Alla luce di questo risultato, credi che i candidati alla presidenza federale dovrebbero cambiare strategia?

Di certo devono allargare il raggio e non pensare di dover convincere soltanto le società agonistiche, perché sennò a determinare il risultato sarà un altro ciclismo. Ci sono equilibri diversi e magari chi viene dalle corse non è sempre conosciuto o convincente. E comunque a Silvio l’ho detto: la mia disponibilità c’è. Vedere che in Veneto ha vinto Checchin, che è della sua parte, mi dà coraggio.
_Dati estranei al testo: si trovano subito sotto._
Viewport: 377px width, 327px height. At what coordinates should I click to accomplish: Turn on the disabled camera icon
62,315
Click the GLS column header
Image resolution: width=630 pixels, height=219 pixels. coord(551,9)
Continui a parlare di altro ciclismo…

Io credo che la Federazione ciclistica italiana e in genere tutte le federazioni nazionali debbano occuparsi di sport agonistico di alto livello. Non confondiamo piani che devono essere necessariamente separati. Agli amatori devono pensare gli Enti di promozione sportiva e va benissimo che lo facciano. Il Coni esiste perché esistono le Olimpiadi, ma questo concetto in apparenza è stato abbandonato.

Si ricorda abbastanza chiaramente la massiccia presenza della nazionale italiana degli amatori ai mondiali di Hamilton, in Canada, con tanto di villaggio di partenza…
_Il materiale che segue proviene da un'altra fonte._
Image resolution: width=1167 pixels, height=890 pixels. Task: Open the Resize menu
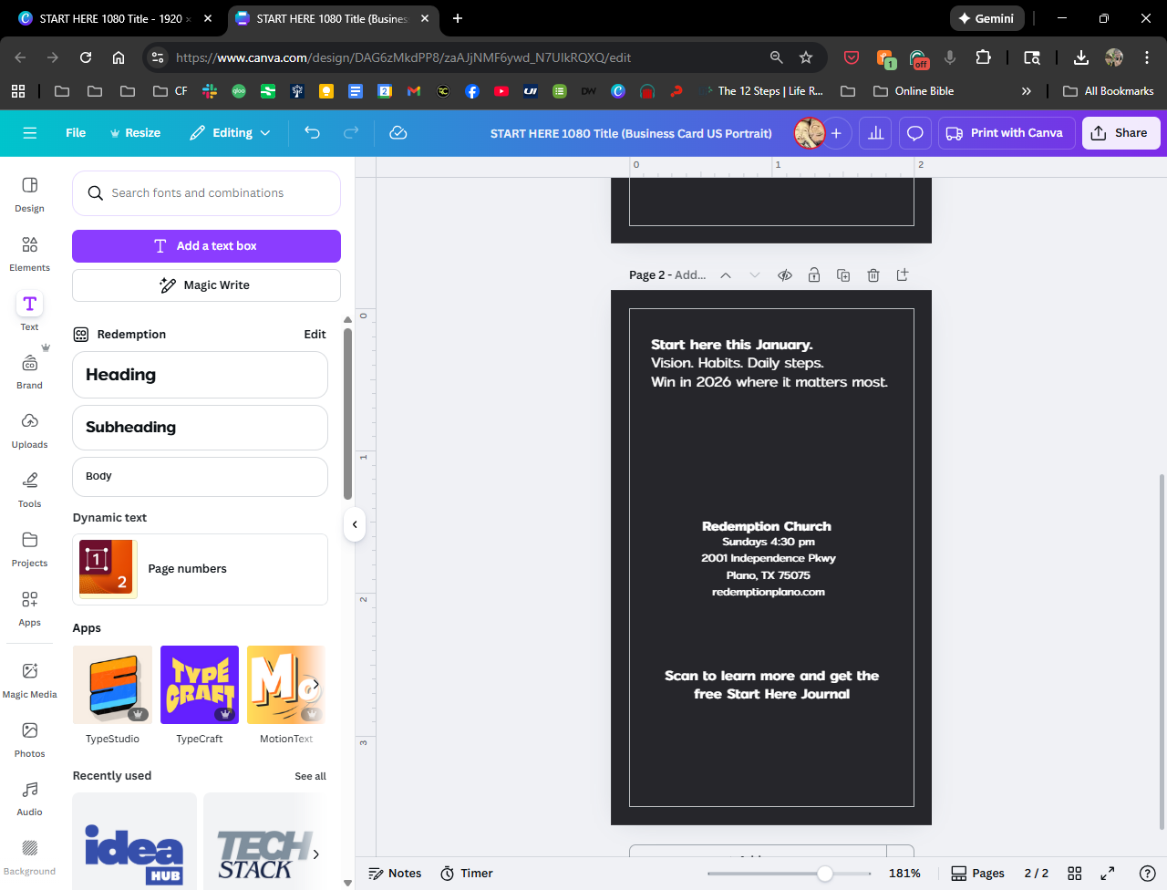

Una cosa voluta da Maurizio Camerini, colui che chiese a Ceruti di scegliere fra me e la rielezione. Ceruti vedeva bene le cose e mi chiese di tenerlo a bada, ma alla fine si arrese. E di quel che cominciò allora paghiamo le conseguenze ancora oggi. La situazione non è buona, bisogna che chi si candida alla presidenza parta dal giusto presupposto.